--- TEXT SHOWN ---
----------------

# Pip Goes The Weasel



## N2TORTS (Nov 29, 2014)

Holiday Cherry Pips and Pops .....






next tray down this one is pretty neat~o too! ....





JD~


----------



## russian/sulcata/tortoise (Nov 29, 2014)

i think thats a tortoise not a weasel.


----------



## pam (Nov 29, 2014)

Cutest weasel I ever saw


----------



## stojanovski92113 (Nov 29, 2014)

Absolutely stunning as always!!


----------



## Jacqui (Nov 29, 2014)

Pretty baby. Can't wait to see them thar weasels!


----------



## Team Gomberg (Nov 29, 2014)

Knowing you JD, I half expected to see a baby weasel lol. Even though they don't hatch out of eggs....at your place, anything is possible!


----------



## N2TORTS (Nov 30, 2014)

Team Gomberg said:


> Knowing you JD, I half expected to see a baby weasel lol. Even though they don't hatch out of eggs....at your place, anything is possible!


Ahhh...Well Heather that might have to be on the list for the New Year .....although we did get new neighbors and I'm certain they have a few little
"rug rats" .....Hence the "jingle bells...jingle bells" all day yesterday on the Karaoke machine ...

Nice to see your smiling face ....hope all is well~

JD~


----------



## kathyth (Nov 30, 2014)

I totally agree with Heather. Nothing hatching at The Cove would surprise me but these babies are sooooo sweet


----------



## Telid (Dec 7, 2014)

russian/sulcata/tortoise said:


> i think thats a tortoise not a weasel.


I dunno, RST - it could be a weasel ala. http://worstcats.tumblr.com/


----------



## russian/sulcata/tortoise (Dec 7, 2014)

Telid said:


> I dunno, RST - it could be a weasel ala. http://worstcats.tumblr.com/


ewwww thats a gross looking cat!


----------

----------------

--- AVAILABLE DATA ---
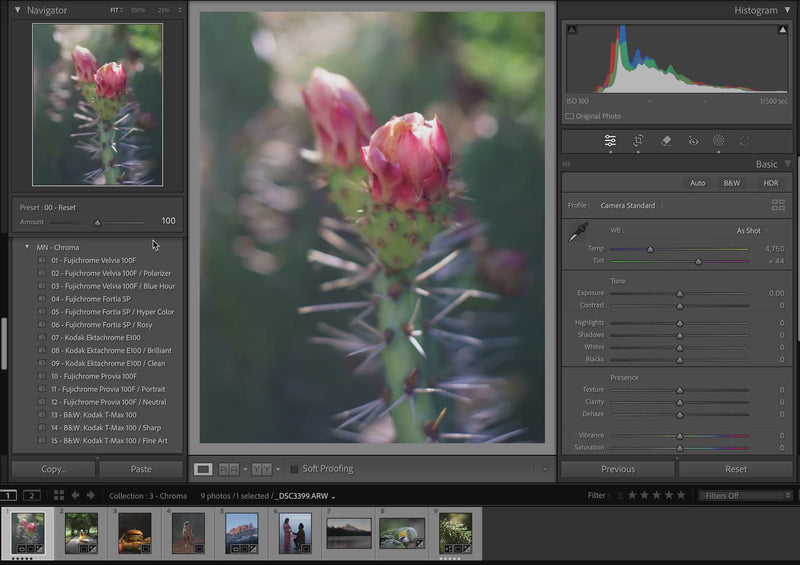This screenshot has height=565, width=800.
Task: Collapse the MN - Chroma preset folder
Action: pyautogui.click(x=27, y=247)
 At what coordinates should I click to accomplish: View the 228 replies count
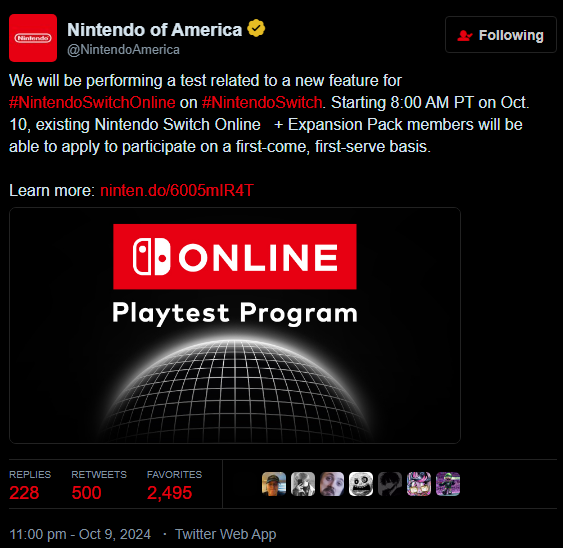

----------------

--- TASK DETAILS ---
Update the stretch of the thread above that opens with the words "Ahhh...Well Heather that" and closes with "kathyth (Nov 30, 2014)", replacing "Karaoke machine" with "radio".

--- TASK OUTPUT ---
Ahhh...Well Heather that might have to be on the list for the New Year .....although we did get new neighbors and I'm certain they have a few little
"rug rats" .....Hence the "jingle bells...jingle bells" all day yesterday on the radio ...

Nice to see your smiling face ....hope all is well~

JD~


----------



## kathyth (Nov 30, 2014)